When asked which party most closely represents one’s interest or opinion, 39% of respondents in the PACE survey chose the NLD, while only 7% selected the USDP. The USDP also topped the survey’s “unpopularity” category of 16 major parties, with 21% of respondents saying they have a negative view of it. The percentage for the other 15 parties stood at between 5% and 8%.

That’s an entrenched ill-perception of the previous decades of authoritarian and abusive military regimes that many here still hold chiefly accountable for the country’s economic plight and entrenched poverty. 

But a perception of no good democratic choices is also taking hold. An online movement to boycott the polls altogether, originally at the margins on social media, has gained greater resonance since senior politicians, including Suu Kyi’s party deputy Zaw Myint Maung, publicly attacked their incipient campaign.

The UEC threatened legal action against those advocating a boycott, though it’s not clear how a “no-vote” campaign violates the election law. Suu Kyi is openly irritated by the increasingly pervasive boycott debate.

“To say, ‘I don’t like this or I don’t like that’ and to refuse to vote is a very irresponsible act,” she told government officials in an early August teleconference reported in media.

On August 8, marking the 32nd anniversary of the “8-8-88” pro-democracy uprising that saw soldiers mow down demonstrators in their thousands, the All Burma Federation of Student Unions launched its own no-vote campaign. Significantly for Suu Kyi and her NLD, it has received support from the All Burma Federation of Trade Unions.

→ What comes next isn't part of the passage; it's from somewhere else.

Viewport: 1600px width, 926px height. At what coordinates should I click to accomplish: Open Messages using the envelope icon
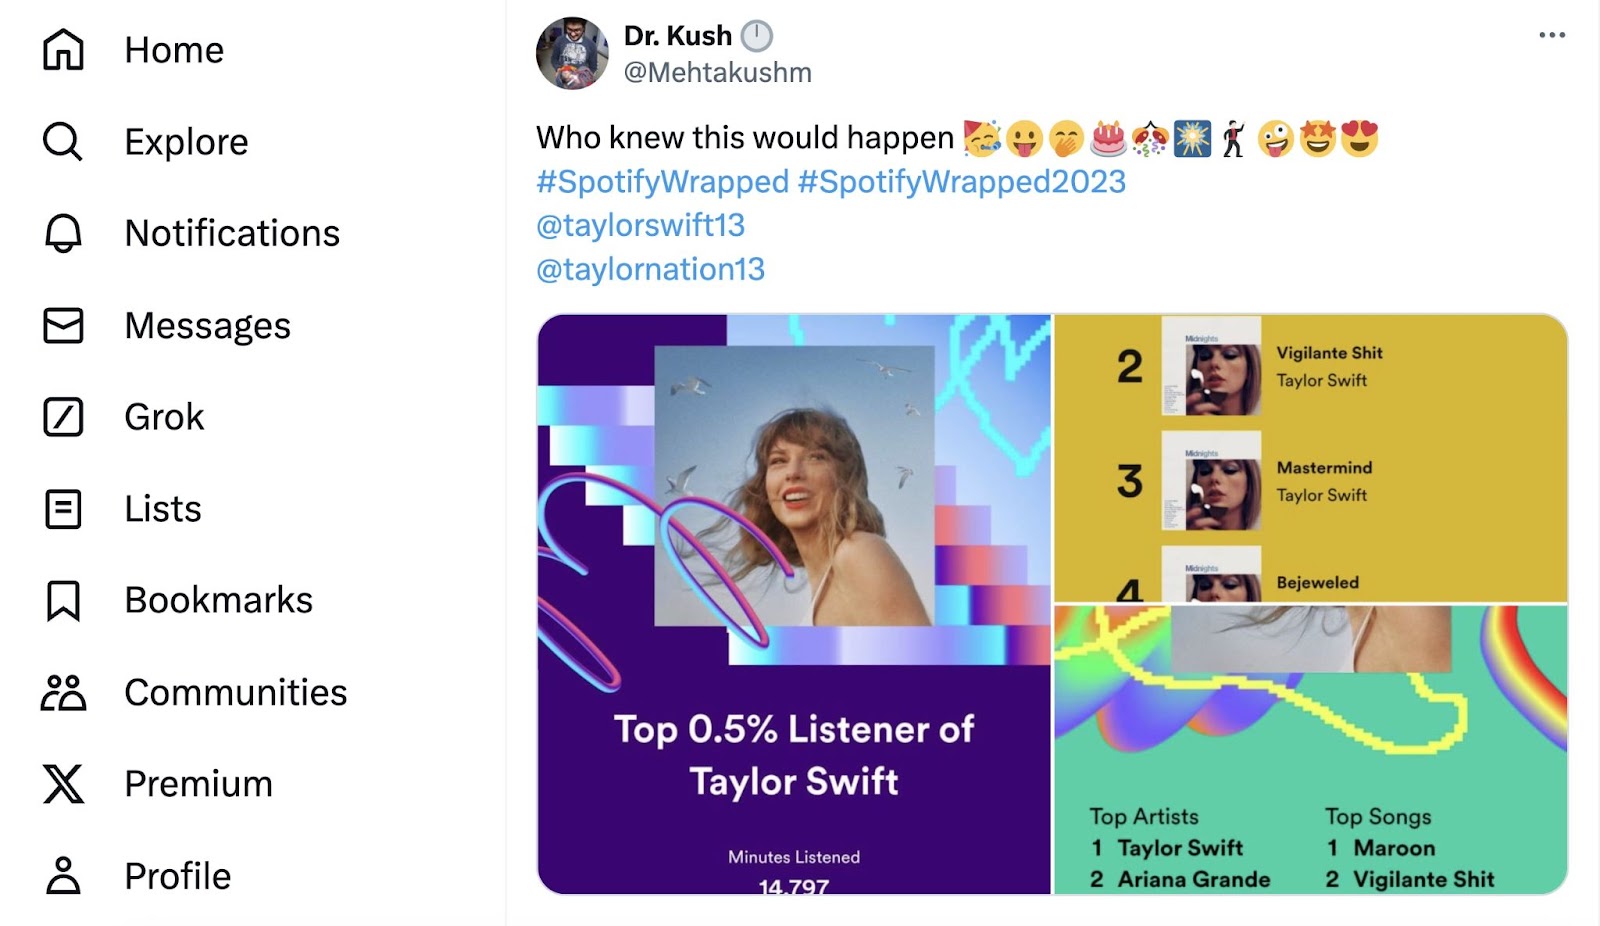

They have called for a boycott on elections until the military-drafted constitution, which grants the military 25% of seats in parliament, is amended more in line with democratic values. Suu Kyi’s NLD tried to amend the charter but was blocked by the military’s appointed bloc.

Significantly, no major party is overtly campaigning on the enfranchisement of marginalized ethnic groups, including the persecuted Rohingya. Authorities have barred most of the Rohingya still remaining in Myanmar, estimated at 600,000 and many in internally displaced person (IDP) camps, from registering to vote or run for office.

“We have no hopes at the moment. We used to have hopes for the NLD government in 2015,” said Brights Islam, a Rohingya who lives at an IDP camp on the outskirts of Rakhine’s state capital of Sittwe.

He said he expects the NLD to win nationally but does not think the elections will address the plight of IDPs or the one million Rohingya refugees stuck in camps in neighboring Bangladesh.

Islam voted in the military-orchestrated 2010 elections but, along with other Rohingya Muslims, was disenfranchised by then-president Thein Sein’s military-backed government ahead of the 2015 historic polls. Suu Kyi’s government has kept that policy of denying their votes in place.

“She [Suu Kyi] said she would solve the problem as much as she can … we had big hopes,” the Rakhine-native said, adding wistfully: “Our future is really dark.”